◆ TASK DETAILS ◆
Format the lines of the entries below as a Markdown table with the columns Row and Line. Start at the line containing "coordinates (264, 127)." and continue through the line containing "y-tick-label: 0,5 is", numbering each row and leaving out blank lines.

DATASET EXCERPTS START

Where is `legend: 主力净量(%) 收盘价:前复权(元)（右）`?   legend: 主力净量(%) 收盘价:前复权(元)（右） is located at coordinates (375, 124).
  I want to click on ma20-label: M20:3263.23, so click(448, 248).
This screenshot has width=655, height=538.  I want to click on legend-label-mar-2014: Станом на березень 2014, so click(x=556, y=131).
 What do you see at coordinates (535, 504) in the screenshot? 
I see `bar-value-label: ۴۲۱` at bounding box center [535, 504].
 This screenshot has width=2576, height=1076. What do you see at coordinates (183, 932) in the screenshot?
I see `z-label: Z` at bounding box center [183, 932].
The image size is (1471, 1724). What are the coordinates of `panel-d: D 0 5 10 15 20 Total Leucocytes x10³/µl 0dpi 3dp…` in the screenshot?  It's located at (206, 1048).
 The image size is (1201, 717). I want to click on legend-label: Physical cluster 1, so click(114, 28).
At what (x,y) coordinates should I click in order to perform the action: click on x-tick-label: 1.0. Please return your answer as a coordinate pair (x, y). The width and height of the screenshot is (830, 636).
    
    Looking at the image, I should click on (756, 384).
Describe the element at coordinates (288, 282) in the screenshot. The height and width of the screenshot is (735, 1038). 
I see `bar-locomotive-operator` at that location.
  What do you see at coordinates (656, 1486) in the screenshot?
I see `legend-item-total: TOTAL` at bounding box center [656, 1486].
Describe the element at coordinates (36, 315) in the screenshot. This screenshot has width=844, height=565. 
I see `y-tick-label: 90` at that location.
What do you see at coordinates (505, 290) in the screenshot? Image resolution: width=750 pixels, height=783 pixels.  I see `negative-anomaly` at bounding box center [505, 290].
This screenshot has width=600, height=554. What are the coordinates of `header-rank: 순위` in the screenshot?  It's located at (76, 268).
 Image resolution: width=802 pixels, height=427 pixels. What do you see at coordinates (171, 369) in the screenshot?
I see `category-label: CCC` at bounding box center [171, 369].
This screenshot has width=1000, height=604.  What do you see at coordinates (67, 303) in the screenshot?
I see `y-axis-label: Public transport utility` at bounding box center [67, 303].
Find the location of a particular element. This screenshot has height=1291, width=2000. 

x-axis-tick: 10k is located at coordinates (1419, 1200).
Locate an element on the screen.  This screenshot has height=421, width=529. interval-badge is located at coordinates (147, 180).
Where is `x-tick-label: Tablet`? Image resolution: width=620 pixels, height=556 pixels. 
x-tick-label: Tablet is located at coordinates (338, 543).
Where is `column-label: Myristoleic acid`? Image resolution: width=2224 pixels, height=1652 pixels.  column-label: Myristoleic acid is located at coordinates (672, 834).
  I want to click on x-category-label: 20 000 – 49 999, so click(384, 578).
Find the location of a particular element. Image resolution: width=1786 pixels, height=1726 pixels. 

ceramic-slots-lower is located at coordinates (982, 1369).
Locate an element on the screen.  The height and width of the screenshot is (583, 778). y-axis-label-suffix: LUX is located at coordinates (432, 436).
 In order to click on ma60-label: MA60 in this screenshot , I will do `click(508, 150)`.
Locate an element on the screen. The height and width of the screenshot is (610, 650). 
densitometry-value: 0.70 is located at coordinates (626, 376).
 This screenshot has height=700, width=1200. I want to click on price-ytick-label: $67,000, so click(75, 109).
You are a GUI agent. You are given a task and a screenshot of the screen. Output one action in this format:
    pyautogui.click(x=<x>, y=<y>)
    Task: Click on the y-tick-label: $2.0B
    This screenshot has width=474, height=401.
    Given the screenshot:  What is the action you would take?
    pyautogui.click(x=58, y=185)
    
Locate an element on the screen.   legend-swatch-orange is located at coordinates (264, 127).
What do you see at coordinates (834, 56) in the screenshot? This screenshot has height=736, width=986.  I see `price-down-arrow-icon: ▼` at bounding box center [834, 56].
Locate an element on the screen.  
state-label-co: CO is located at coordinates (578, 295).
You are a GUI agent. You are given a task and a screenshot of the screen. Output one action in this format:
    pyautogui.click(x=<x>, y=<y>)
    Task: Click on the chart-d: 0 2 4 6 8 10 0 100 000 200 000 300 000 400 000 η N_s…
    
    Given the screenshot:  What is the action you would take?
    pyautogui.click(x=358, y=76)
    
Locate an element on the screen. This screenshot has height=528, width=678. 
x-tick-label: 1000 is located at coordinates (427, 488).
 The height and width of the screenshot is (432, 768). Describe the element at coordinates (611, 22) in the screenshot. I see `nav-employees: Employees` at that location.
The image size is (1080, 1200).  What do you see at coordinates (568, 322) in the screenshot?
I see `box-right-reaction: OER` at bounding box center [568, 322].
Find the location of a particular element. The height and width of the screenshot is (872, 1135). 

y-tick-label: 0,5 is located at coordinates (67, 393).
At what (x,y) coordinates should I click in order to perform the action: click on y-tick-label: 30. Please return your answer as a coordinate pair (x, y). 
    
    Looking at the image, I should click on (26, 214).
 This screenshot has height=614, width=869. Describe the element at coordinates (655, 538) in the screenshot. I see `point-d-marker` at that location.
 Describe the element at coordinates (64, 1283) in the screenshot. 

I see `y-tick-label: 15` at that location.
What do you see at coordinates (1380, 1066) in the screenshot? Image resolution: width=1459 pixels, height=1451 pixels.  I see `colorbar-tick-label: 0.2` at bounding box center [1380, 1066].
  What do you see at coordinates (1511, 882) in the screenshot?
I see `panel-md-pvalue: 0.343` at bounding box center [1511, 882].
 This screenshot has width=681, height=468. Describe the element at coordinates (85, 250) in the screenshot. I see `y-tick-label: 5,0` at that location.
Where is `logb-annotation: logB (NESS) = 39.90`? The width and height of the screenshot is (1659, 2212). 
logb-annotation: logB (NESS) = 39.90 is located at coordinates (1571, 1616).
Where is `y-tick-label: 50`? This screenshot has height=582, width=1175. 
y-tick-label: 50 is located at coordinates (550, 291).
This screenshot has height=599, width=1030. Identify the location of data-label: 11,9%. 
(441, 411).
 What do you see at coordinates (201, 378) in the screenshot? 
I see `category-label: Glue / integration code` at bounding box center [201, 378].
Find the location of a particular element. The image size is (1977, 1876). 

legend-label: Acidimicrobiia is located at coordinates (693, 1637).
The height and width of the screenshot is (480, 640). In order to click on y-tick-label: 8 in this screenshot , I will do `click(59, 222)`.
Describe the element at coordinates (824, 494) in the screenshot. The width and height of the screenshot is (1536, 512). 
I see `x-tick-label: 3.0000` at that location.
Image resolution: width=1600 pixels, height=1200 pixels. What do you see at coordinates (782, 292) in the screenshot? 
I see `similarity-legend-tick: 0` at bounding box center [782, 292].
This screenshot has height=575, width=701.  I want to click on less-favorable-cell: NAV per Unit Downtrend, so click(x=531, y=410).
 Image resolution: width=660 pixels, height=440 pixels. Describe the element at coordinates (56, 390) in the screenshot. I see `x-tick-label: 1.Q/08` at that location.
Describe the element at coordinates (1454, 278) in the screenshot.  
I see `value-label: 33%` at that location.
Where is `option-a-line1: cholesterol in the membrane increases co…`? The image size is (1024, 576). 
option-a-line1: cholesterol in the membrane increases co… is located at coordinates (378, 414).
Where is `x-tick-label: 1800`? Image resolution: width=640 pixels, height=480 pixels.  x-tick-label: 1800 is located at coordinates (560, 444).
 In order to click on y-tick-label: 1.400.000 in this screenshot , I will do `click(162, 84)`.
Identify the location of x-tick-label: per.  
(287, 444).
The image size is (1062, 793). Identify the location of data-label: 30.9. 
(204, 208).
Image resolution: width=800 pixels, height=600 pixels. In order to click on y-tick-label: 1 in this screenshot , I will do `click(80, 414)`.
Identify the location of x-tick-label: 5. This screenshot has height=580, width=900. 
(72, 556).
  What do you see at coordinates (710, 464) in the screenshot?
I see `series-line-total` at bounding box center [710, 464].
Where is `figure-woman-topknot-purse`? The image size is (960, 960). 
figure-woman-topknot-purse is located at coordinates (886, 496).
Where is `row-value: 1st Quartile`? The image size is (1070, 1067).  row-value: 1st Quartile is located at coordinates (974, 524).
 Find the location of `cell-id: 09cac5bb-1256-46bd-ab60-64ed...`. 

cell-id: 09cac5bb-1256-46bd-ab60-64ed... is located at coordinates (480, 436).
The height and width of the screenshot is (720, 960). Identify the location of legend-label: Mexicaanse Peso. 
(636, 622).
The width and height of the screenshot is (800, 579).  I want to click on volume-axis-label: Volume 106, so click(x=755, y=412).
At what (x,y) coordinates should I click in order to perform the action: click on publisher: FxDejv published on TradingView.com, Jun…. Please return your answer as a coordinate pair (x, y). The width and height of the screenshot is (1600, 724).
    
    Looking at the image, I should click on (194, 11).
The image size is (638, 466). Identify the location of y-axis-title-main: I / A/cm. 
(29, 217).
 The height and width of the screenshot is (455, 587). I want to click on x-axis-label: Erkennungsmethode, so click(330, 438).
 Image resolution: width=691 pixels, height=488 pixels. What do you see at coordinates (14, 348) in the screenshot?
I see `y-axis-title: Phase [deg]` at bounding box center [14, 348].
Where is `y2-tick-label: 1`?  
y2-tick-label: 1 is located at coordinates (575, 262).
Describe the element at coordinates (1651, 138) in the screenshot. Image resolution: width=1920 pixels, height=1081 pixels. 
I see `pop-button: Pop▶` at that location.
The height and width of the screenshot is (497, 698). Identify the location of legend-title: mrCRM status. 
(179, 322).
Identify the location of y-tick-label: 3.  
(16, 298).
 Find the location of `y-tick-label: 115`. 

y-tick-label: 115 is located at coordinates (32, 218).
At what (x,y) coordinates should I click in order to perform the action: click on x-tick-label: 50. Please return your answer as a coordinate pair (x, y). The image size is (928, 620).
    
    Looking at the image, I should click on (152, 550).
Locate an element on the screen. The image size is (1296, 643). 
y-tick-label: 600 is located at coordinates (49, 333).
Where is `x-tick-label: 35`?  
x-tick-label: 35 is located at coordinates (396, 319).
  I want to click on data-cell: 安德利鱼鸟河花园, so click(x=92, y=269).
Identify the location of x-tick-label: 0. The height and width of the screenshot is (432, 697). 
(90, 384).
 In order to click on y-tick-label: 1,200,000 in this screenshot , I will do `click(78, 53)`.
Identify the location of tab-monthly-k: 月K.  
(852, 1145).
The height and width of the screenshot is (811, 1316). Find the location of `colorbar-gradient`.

DATASET EXCERPTS END

◆ RESPONSE TO THIS EXERCISE ◆
| Row | Line |
|---|---|
| 1 | Locate an element on the screen.   legend-swatch-orange is located at coordinates (264, 127). |
| 2 | What do you see at coordinates (834, 56) in the screenshot? This screenshot has height=736, width=986.  I see `price-down-arrow-icon: ▼` at bounding box center [834, 56]. |
| 3 | Locate an element on the screen.   |
| 4 | state-label-co: CO is located at coordinates (578, 295). |
| 5 | You are a GUI agent. You are given a task and a screenshot of the screen. Output one action in this format: |
| 6 |     pyautogui.click(x=<x>, y=<y>) |
| 7 |     Task: Click on the chart-d: 0 2 4 6 8 10 0 100 000 200 000 300 000 400 000 η N_s… |
| 8 |     Given the screenshot:  What is the action you would take? |
| 9 |     pyautogui.click(x=358, y=76) |
| 10 | Locate an element on the screen. This screenshot has height=528, width=678.  |
| 11 | x-tick-label: 1000 is located at coordinates (427, 488). |
| 12 |  The height and width of the screenshot is (432, 768). Describe the element at coordinates (611, 22) in the screenshot. I see `nav-employees: Employees` at that location. |
| 13 | The image size is (1080, 1200).  What do you see at coordinates (568, 322) in the screenshot? |
| 14 | I see `box-right-reaction: OER` at bounding box center [568, 322]. |
| 15 | Find the location of a particular element. The height and width of the screenshot is (872, 1135).  |
| 16 | y-tick-label: 0,5 is located at coordinates (67, 393). |